NSW Further Expands Access To J.E. Vaccine

Written by: The Cowra Phoenix

vaccine

NSW has expanded access to free Japanese encephalitis (JE) vaccine to a further 14 locations bordering the existing eligible areas in regional NSW from Tuesday 28 November.

This means that, for residents living, or regularly working, in the Cabonne, Cowra, Mid-Western and Orange Local Government Areas (LGAs) who meet the below eligibility criteria can now access the vaccine through their local General Practitioner (GP), pharmacist, or Aboriginal Medical Service.

In NSW, a free Japanese encephalitis virus vaccination is available for people aged two months or older who live or routinely work in 55 regional LGAs with identified JE risk AND:

  • regularly spend time outdoors placing them at risk of mosquito bites, OR
  • are experiencing homelessness, OR
  • are living in conditions with limited mosquito protection (e.g. tents, caravans, dwellings with no insect screens), OR
  • are engaging in prolonged outdoor flood recovery (clean-up) efforts, including repeated professional or volunteer deployments.

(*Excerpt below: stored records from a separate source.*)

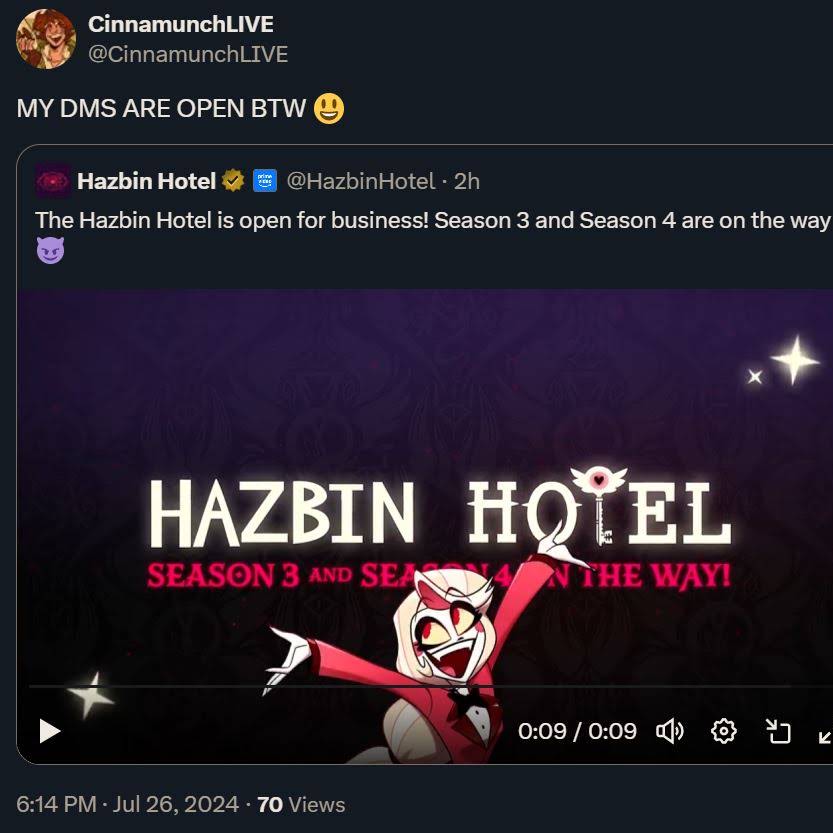Image resolution: width=833 pixels, height=833 pixels.
Task: Click the 6:14 PM · Jul 26, 2024 timestamp
Action: (128, 804)
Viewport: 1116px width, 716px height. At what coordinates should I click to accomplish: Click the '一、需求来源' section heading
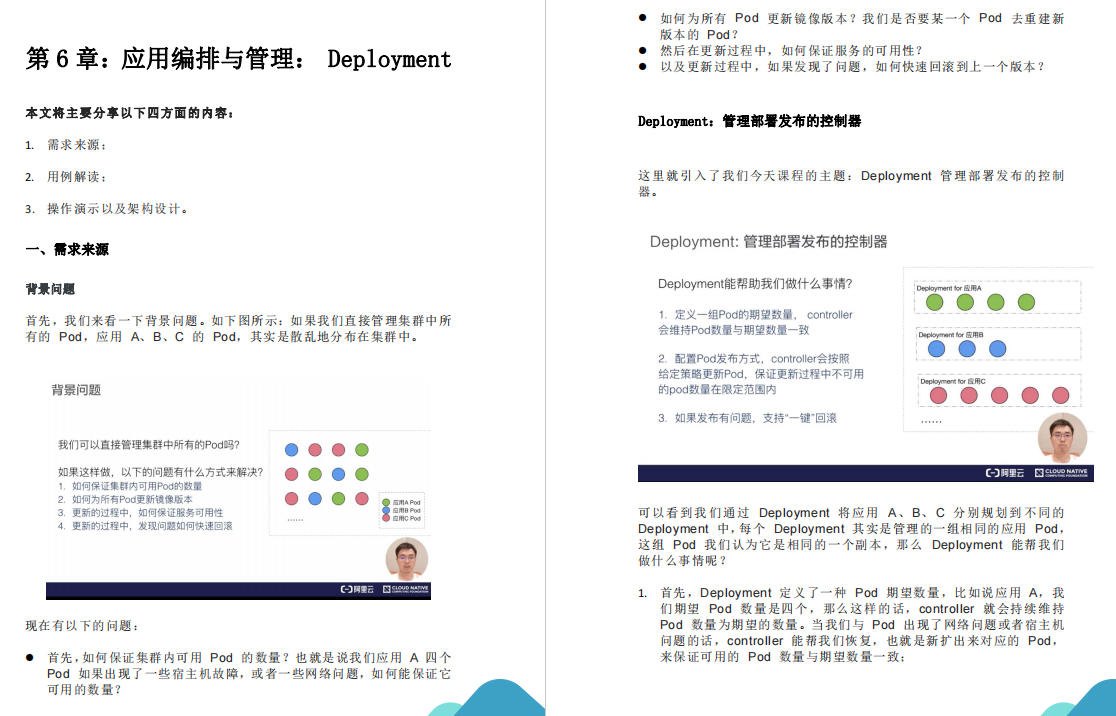pyautogui.click(x=67, y=250)
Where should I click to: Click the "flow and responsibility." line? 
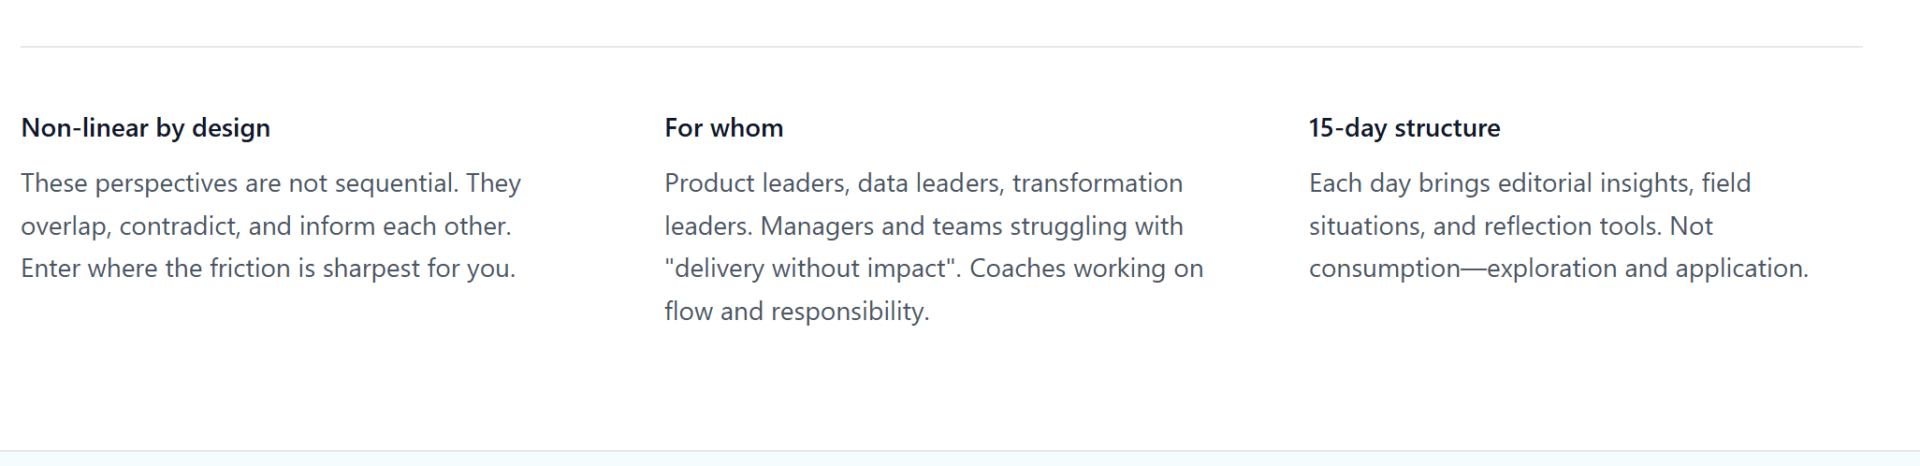click(x=796, y=311)
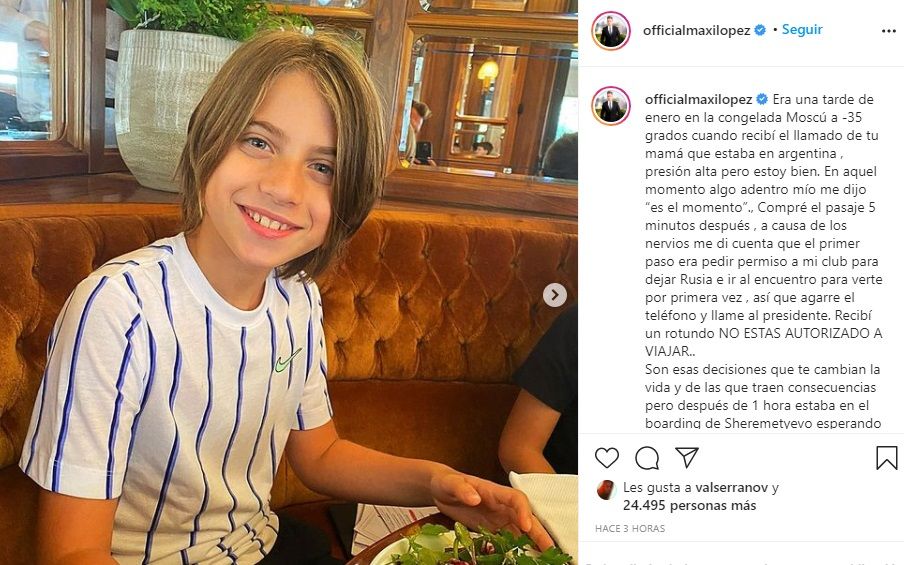The image size is (904, 565).
Task: Click the header profile picture avatar
Action: tap(611, 31)
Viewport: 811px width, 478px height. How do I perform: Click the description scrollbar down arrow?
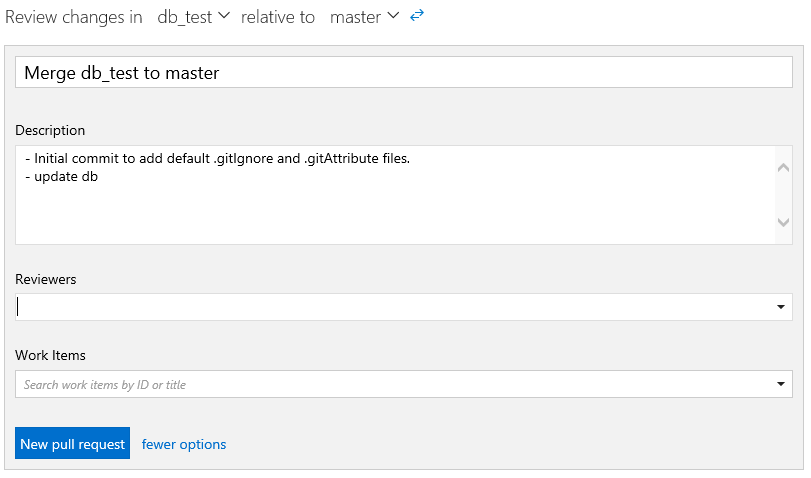[783, 223]
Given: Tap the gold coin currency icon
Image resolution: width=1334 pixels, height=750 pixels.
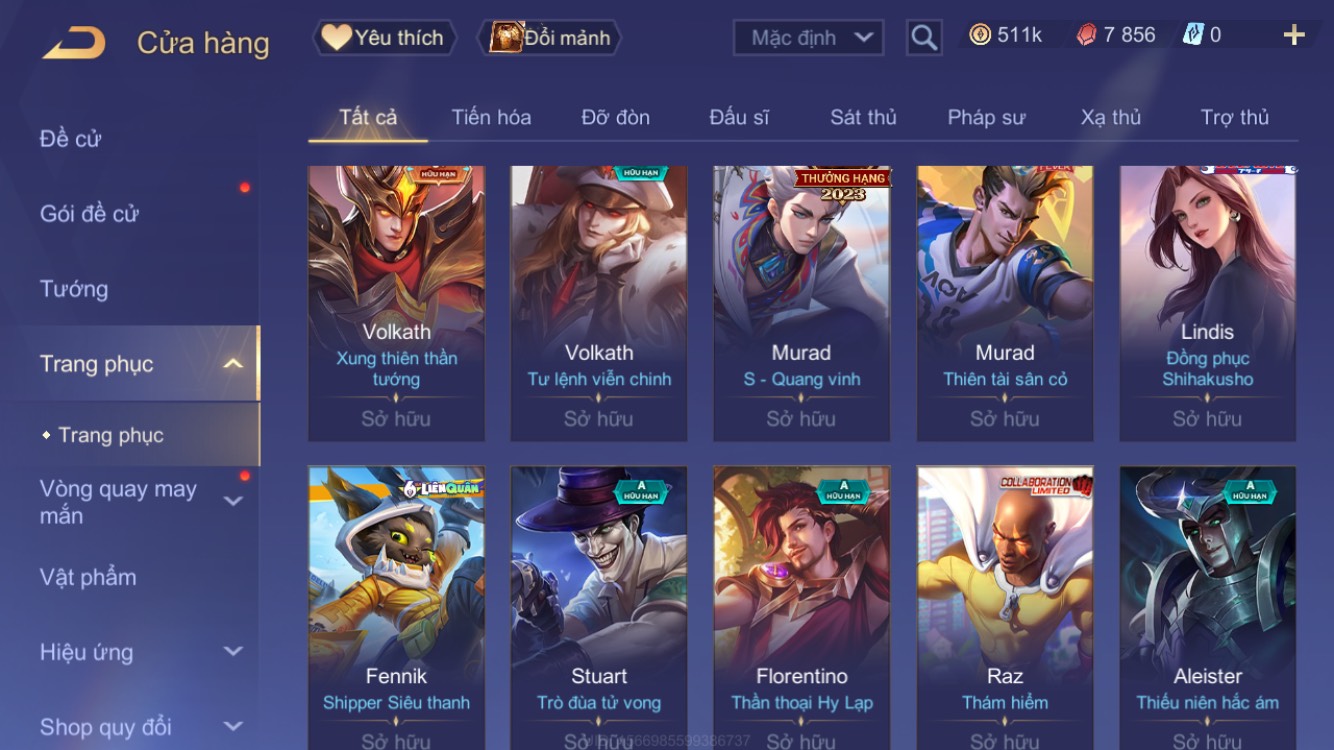Looking at the screenshot, I should (980, 35).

Priscilla Stanley, Western NSW Local Health District Public Health Director, said the decision to broaden the scope of LGAs considered at-risk of possible JE transmission was made after health and environmental experts carefully considered surveillance data from the past two mosquito seasons alongside vaccine stock availability.

“Even though we’re anticipating a dry and hot summer and that will mean lower mosquito numbers, the experts determined that until we better understand the ecological and climate factors of JE transmission, it was important to expand eligibility of the vaccine,” Ms Stanley said.

“I would encourage those people living or working in the Cabonne, Cowra, Mid-Western and Orange LGAs who are at greater risk of mosquito bites to consider vaccination, and I encourage those in LGAs already eligible to do the same if they haven’t already.”

JE is a serious disease caused by the JE virus, however only around one per cent of people infected with the JE virus will experience symptoms. JE is spread to humans by infected mosquitoes. People are not able to pass the virus to other people. Humans also cannot get infected with the virus by touching an infected animal or eating animal products.

“It’s important to be mindful that mosquitoes in NSW can carry a range of viruses, including Murray Valley Encephalitis virus, Kunjin virus, Ross River virus, Barmah Forest virus, as well as JE virus. Vaccine is only available for JE, so avoiding mosquito bites is the most important way of preventing these infections,” Ms Stanley said.